[Exercise] Collect every line in the entries below that contains the word "bottom".

(Entries from a dataset)
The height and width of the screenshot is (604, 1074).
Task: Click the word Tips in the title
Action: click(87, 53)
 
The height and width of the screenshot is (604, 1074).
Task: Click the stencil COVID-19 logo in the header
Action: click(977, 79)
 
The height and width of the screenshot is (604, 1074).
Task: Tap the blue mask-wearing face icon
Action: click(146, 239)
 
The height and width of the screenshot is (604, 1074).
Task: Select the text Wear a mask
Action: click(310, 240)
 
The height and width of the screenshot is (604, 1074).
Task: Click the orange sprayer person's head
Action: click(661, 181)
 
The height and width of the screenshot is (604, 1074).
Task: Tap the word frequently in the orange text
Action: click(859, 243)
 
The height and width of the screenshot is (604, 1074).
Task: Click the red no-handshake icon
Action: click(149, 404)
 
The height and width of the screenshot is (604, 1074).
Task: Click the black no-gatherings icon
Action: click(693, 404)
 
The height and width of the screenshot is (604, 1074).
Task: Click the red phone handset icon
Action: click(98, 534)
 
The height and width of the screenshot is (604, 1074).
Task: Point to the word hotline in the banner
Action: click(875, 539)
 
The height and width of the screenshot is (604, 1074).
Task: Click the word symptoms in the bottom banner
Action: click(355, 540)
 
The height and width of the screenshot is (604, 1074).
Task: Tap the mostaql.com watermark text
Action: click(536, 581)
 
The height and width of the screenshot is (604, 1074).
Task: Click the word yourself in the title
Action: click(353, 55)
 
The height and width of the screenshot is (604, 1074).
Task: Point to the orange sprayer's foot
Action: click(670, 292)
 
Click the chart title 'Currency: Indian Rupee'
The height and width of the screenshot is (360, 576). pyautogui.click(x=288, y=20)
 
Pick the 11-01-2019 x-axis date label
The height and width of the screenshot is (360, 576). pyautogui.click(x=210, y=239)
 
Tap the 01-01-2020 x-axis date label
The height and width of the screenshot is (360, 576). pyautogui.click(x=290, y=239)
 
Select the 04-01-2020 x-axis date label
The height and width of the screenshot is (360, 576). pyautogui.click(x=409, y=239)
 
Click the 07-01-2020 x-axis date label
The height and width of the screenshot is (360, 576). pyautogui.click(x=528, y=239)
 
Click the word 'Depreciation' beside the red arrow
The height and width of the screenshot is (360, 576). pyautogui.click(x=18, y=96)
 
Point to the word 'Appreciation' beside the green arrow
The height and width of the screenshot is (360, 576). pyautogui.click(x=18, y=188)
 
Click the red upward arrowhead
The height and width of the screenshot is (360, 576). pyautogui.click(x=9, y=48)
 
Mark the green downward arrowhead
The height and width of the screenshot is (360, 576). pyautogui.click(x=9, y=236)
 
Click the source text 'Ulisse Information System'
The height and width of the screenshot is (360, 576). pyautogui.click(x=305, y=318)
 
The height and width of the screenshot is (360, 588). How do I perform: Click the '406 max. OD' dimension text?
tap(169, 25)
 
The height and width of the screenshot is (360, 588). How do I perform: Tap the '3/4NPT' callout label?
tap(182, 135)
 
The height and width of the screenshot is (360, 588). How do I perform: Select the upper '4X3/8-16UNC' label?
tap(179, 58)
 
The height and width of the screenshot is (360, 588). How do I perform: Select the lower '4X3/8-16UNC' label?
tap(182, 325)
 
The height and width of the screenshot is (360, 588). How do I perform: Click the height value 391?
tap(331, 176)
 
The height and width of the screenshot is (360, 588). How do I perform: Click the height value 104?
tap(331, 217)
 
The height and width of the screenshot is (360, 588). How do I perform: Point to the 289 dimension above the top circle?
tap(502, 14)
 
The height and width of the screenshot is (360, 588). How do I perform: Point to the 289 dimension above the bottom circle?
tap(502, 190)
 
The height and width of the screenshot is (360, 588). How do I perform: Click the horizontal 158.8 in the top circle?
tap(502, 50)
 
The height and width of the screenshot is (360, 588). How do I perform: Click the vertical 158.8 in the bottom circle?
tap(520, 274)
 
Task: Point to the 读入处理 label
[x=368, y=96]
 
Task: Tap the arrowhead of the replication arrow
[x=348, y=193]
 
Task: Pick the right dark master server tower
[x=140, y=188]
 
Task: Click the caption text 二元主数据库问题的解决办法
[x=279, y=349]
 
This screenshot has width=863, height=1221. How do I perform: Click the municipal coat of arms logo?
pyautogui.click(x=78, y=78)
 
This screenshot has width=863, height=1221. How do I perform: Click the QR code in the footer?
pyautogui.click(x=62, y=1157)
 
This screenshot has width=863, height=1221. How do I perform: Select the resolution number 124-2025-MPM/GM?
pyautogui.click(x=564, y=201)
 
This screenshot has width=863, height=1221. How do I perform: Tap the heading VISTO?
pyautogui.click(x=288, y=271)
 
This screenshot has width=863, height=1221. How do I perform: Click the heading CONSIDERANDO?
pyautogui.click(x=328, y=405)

[Task solution]
Task: Click the word symptoms in the bottom banner
The height and width of the screenshot is (360, 588). How do I perform: Point to the 289 dimension above the bottom circle?
The height and width of the screenshot is (360, 588). How do I perform: Click the vertical 158.8 in the bottom circle?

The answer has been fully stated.